Passam, também, por manejo e transporte, infraestrutura e ambiência, sanidade e saúde animal, conscientização e capacitação de equipes, exigências do consumidor e do mercado e, principalmente, pelos desafios econômicos. Muitas práticas de bem-estar animal exigem investimentos em infraestrutura, genética e capacitação, o que pode ser um entrave para pequenos e médios produtores, justamente porque o retorno financeiro pode não ser imediato, desestimulando a adoção de novas práticas.

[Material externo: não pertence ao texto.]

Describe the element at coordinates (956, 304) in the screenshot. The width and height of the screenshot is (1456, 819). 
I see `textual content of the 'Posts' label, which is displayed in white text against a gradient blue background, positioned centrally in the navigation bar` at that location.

Para a discussão da plataforma, outras vozes estiveram presentes como Nina Plöger, presidente do Forbes Mulher Agro (FMA), um think tank que reúne cerca de 50 produtoras e lideranças; José Ciocca, diretor executivo da Produtor do Bem, uma certificadora de sustentabilidade e Animal Welfare Advisor da F&S Consulting; Stephan Timm, consultor em proteção e bem-estar animal, e Paulo César Maiorka, professor da Faculdade de Medicina Veterinária e Zootecnia da USP; Sheila Guebara, diretora de sustentabilidade da Seara, e Darren Vanstone, diretor na Chronos Sustainability, consultoria britânica do setor agroindustrial, também compareceram. “Convidamos os melhores especialistas no tema para conhecerem o projeto e para que, futuramente, se tornem membros”, diz Timm. Um representante do Ministério da Agricultura e Pecuária (Mapa) participou do evento de forma virtual.